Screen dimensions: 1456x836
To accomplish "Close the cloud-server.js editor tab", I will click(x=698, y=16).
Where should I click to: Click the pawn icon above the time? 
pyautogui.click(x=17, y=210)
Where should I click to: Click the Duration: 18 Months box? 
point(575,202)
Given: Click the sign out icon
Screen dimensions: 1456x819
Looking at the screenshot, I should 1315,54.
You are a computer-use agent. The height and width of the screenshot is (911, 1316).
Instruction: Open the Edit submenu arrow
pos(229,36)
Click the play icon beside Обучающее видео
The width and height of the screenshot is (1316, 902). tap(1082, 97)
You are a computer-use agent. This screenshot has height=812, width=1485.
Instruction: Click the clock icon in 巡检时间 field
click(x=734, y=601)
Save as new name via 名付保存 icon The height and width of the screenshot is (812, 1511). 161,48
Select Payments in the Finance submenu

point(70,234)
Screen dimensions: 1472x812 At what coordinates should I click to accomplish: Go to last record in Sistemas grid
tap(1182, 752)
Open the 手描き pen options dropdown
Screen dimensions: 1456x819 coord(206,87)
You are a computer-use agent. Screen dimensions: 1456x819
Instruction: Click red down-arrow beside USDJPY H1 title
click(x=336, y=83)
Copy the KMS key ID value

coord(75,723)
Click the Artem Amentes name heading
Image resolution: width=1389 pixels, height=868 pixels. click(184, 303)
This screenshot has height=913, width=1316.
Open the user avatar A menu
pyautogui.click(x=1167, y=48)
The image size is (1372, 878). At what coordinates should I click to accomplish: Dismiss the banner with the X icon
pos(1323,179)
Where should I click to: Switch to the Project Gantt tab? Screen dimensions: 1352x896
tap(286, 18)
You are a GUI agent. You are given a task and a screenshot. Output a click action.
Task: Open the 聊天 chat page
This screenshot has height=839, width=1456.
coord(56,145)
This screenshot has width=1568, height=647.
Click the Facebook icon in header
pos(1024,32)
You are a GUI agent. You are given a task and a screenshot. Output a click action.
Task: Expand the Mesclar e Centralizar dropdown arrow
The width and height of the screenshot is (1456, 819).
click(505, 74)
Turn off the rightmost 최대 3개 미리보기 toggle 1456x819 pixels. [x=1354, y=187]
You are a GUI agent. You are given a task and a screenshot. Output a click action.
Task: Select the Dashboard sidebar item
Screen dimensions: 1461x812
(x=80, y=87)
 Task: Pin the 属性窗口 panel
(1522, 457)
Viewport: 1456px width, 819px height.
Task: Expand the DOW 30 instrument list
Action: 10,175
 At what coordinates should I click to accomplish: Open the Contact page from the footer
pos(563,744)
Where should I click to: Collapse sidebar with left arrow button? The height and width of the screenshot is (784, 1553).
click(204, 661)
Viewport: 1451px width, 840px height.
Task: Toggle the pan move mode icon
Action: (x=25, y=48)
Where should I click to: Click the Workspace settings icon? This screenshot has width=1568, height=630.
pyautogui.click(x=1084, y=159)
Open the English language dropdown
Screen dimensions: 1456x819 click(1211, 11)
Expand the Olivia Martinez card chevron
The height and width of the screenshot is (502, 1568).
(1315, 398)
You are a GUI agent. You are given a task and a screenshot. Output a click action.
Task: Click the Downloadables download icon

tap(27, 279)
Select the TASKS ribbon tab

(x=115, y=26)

※ ※ ※

▶ [What you need to do]
A verbatim copy of the lines from the one with "Where should I click to: Click the Workspace" to the end of the listing is the whole answer.

▶ [Response to this exercise]
Where should I click to: Click the Workspace settings icon? This screenshot has width=1568, height=630.
pyautogui.click(x=1084, y=159)
Open the English language dropdown
Screen dimensions: 1456x819 click(1211, 11)
Expand the Olivia Martinez card chevron
The height and width of the screenshot is (502, 1568).
(1315, 398)
You are a GUI agent. You are given a task and a screenshot. Output a click action.
Task: Click the Downloadables download icon

tap(27, 279)
Select the TASKS ribbon tab

(x=115, y=26)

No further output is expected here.